### The task
Looking at the data, count the lines where the word "preview" occurs and answer with only the number.
□ □ □
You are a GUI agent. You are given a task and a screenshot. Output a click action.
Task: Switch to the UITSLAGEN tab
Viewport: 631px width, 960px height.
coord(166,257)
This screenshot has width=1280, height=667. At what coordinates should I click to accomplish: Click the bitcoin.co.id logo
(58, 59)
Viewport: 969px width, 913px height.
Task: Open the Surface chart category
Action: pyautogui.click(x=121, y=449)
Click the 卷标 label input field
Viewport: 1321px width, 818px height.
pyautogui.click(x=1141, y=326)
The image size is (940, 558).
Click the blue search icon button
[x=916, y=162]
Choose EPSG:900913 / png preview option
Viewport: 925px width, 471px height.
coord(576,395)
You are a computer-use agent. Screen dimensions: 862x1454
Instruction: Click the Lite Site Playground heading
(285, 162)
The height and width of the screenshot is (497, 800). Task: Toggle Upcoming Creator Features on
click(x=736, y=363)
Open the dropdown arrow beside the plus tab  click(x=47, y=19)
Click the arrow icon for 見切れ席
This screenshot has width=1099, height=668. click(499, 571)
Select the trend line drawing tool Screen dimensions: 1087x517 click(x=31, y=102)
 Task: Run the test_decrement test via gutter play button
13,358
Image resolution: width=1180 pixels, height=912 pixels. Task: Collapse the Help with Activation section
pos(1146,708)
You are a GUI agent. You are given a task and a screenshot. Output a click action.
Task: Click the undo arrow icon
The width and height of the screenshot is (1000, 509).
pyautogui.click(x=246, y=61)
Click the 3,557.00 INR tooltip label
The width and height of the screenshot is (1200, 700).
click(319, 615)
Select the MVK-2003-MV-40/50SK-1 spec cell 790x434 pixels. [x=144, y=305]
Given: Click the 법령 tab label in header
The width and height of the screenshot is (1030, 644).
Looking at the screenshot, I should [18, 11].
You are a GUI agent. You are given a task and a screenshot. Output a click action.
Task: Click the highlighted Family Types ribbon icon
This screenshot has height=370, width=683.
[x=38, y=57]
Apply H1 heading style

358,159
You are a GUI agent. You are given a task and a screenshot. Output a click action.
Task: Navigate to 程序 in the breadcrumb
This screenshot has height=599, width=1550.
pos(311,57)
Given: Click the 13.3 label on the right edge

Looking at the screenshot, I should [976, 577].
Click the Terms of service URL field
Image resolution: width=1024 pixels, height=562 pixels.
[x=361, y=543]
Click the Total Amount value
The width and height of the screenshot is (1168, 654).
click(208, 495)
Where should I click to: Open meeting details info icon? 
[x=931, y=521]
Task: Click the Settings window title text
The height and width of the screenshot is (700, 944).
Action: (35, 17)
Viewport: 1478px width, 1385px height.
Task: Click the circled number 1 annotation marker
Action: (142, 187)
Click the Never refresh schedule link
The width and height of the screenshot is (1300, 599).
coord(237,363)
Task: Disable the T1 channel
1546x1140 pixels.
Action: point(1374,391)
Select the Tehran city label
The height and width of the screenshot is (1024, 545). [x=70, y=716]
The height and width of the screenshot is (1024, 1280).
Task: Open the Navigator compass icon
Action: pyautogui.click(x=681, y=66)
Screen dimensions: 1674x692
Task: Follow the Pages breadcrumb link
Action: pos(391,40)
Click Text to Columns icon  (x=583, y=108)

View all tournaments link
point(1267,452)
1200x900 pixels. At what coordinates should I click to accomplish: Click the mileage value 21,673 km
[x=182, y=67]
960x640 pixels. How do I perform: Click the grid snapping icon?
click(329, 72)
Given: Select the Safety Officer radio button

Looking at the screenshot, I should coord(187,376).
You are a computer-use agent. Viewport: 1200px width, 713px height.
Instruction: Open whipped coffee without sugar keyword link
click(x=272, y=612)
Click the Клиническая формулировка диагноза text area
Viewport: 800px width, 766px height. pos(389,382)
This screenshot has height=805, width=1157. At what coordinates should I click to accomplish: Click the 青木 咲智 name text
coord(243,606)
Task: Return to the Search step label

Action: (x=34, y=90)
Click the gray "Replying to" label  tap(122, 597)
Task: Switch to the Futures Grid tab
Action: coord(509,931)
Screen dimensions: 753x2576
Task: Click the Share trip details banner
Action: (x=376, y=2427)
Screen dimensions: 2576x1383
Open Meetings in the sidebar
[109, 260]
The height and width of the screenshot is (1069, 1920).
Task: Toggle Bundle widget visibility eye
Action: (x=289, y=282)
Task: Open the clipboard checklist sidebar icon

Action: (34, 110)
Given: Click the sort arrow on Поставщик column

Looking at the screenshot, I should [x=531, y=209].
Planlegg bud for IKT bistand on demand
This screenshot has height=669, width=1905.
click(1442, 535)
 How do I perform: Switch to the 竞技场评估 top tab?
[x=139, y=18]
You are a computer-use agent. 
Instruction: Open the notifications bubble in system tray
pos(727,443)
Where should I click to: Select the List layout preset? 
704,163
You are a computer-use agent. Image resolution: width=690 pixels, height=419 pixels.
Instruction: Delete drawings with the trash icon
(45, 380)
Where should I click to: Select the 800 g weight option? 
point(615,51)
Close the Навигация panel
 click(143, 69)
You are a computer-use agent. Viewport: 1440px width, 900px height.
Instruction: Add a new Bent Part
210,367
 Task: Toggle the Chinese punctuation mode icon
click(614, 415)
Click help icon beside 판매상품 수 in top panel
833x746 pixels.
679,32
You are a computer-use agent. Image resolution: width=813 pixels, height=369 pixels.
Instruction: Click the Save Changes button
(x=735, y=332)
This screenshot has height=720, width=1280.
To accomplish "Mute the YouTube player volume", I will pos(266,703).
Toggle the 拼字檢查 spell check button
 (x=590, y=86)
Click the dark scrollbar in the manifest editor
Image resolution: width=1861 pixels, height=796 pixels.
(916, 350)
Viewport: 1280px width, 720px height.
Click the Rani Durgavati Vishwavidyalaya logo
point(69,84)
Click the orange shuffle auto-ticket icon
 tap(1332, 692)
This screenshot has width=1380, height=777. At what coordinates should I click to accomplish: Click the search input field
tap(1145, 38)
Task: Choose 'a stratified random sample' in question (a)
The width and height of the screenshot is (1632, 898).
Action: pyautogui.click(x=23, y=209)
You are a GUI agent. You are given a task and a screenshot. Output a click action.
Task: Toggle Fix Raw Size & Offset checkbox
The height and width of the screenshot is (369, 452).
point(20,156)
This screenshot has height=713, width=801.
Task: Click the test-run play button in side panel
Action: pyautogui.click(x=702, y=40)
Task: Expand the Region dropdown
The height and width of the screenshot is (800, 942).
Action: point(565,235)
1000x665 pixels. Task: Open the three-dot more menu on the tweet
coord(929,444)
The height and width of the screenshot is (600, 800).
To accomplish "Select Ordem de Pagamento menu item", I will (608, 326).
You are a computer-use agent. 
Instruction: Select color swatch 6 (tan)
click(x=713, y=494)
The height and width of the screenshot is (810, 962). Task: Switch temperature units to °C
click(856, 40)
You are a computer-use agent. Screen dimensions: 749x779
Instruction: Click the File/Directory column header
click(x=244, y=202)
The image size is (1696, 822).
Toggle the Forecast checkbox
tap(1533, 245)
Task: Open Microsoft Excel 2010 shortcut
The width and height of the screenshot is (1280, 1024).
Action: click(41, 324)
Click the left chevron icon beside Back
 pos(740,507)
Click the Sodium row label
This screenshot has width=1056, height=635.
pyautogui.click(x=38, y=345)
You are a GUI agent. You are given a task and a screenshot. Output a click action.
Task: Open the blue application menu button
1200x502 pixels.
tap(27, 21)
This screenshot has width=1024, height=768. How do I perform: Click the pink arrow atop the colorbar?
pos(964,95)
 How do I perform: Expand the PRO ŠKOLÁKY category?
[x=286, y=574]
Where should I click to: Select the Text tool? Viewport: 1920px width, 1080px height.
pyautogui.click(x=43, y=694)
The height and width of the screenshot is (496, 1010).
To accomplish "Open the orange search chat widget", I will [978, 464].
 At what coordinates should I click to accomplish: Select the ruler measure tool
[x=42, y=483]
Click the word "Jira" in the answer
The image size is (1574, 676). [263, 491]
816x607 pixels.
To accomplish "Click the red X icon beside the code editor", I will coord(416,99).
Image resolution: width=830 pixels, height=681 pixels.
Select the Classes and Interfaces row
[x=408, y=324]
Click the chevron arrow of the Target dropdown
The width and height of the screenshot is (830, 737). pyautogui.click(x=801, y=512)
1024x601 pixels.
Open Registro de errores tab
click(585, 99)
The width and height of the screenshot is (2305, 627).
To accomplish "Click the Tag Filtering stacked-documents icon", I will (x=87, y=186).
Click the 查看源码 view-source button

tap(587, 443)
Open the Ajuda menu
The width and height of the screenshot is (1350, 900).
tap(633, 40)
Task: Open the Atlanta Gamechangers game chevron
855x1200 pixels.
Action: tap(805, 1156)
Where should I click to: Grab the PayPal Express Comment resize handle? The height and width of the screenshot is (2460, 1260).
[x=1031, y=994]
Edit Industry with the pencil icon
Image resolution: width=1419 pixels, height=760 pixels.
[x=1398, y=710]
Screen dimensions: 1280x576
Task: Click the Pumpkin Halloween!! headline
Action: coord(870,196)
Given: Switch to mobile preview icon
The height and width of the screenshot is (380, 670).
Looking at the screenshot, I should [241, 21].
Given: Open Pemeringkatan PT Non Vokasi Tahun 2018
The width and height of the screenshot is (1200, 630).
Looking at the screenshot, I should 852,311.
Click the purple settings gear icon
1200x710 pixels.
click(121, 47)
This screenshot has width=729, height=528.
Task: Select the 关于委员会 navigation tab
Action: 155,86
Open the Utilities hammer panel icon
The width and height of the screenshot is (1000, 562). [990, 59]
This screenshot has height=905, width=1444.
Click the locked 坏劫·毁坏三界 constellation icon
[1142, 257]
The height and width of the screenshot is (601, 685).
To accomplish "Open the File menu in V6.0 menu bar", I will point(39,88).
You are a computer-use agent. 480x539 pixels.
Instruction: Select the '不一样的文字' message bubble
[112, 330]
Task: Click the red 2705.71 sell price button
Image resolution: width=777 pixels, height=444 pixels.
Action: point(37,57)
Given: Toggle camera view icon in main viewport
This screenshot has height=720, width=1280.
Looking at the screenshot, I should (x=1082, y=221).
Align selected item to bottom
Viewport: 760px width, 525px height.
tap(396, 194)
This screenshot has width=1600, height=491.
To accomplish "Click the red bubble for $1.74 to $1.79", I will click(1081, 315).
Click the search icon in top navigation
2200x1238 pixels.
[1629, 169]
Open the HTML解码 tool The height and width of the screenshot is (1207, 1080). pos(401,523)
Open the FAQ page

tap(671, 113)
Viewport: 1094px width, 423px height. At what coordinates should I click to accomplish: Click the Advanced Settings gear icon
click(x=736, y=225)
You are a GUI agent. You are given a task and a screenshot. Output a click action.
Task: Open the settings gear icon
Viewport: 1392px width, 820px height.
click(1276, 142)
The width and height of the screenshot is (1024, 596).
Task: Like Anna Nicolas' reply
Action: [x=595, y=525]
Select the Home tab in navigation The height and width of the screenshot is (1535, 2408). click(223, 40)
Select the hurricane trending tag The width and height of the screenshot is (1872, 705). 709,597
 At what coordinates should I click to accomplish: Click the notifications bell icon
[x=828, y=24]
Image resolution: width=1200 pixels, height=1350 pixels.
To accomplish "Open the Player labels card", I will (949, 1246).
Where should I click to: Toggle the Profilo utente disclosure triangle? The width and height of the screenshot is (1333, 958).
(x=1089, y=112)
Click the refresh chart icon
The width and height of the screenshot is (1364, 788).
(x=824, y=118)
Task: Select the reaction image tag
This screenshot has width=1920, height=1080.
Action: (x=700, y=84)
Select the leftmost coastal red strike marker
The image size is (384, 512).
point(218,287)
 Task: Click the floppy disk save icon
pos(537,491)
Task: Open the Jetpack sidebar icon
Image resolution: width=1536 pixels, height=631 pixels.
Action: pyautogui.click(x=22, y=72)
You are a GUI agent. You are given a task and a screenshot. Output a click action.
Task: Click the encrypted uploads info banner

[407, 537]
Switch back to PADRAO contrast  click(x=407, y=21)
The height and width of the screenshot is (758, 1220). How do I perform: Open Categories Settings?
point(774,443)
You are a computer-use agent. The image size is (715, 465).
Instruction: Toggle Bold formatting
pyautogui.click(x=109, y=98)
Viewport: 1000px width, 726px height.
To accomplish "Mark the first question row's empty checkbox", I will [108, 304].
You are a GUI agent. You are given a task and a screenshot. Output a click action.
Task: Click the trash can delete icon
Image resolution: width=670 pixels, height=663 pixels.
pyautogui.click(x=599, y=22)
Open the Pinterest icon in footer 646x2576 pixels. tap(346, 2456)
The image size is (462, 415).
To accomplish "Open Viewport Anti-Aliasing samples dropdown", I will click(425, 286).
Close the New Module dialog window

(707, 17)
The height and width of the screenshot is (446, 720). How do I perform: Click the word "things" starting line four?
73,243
□ □ □
### Answer space
2